### Exercise details
Copy every entry below word for word, but leave the pictures out of your copy.

-- Extracted entries start --

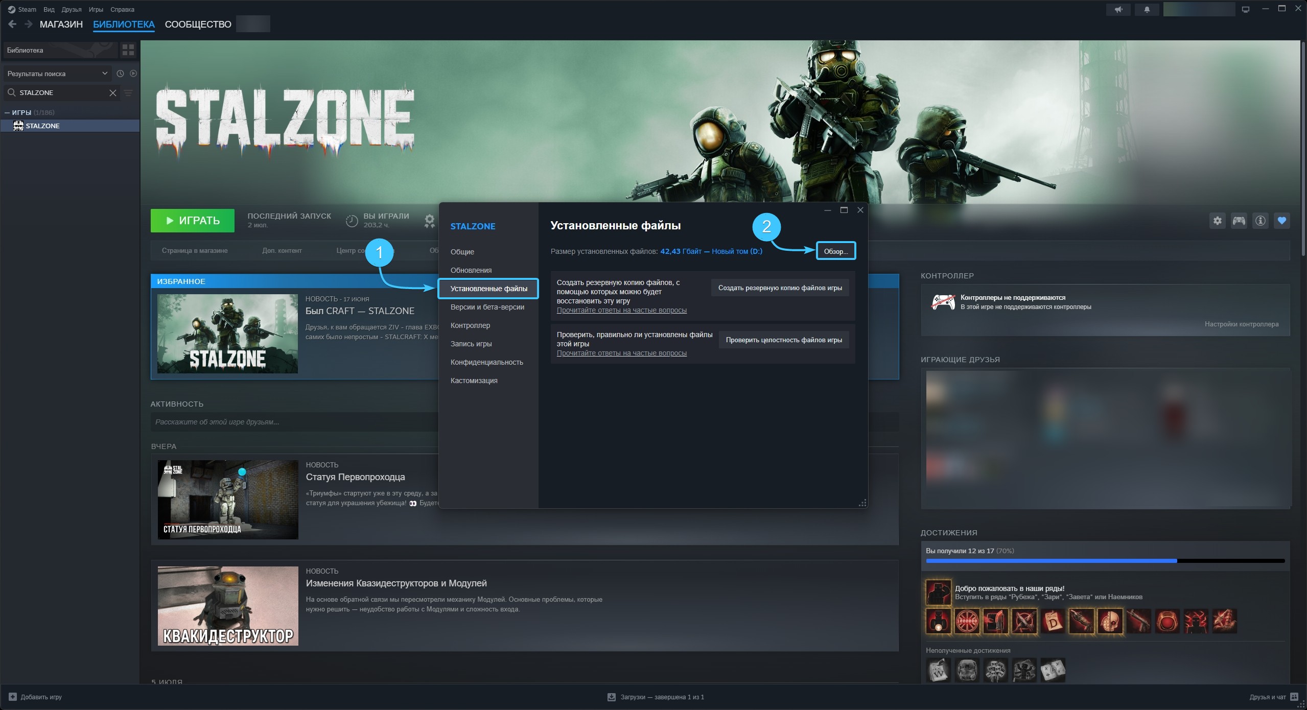Clear STALZONE search with X icon
Screen dimensions: 1307x710
pos(113,93)
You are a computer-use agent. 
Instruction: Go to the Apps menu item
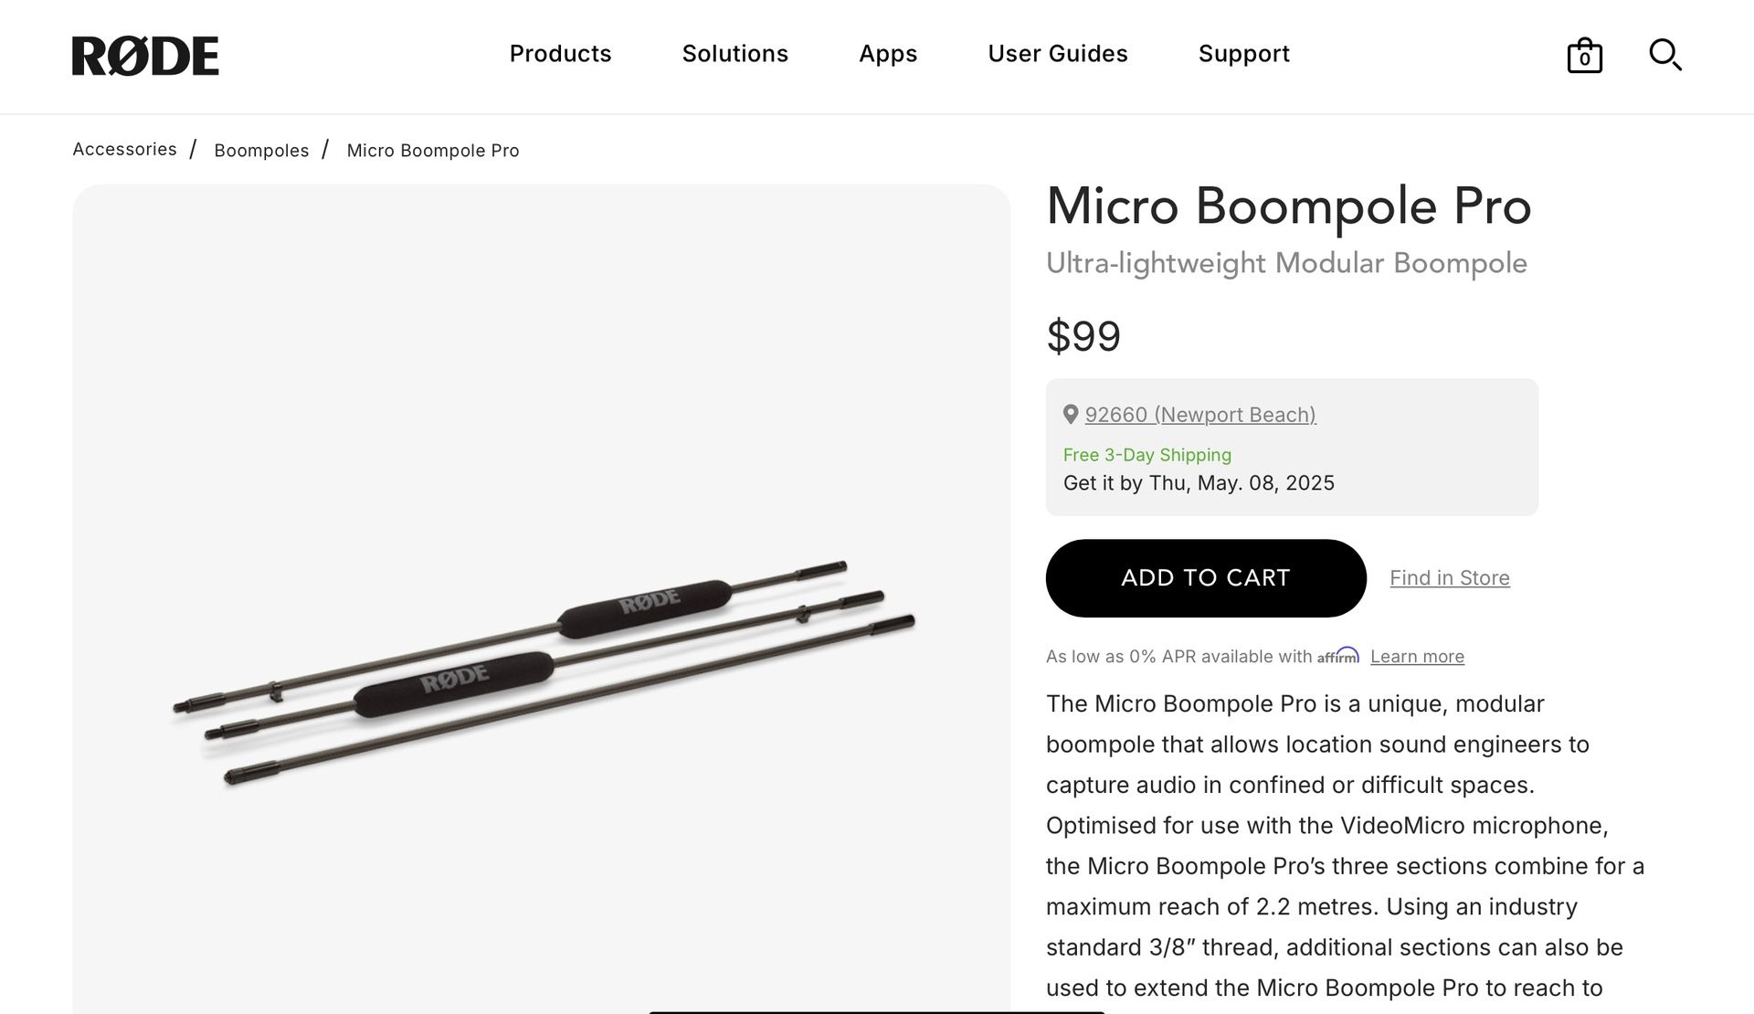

-- Extracted entries end --

### Answer to the problem
Clear STALZONE search with X icon
Screen dimensions: 1307x710
pos(113,93)
You are a computer-use agent. 
Instruction: Go to the Apps menu item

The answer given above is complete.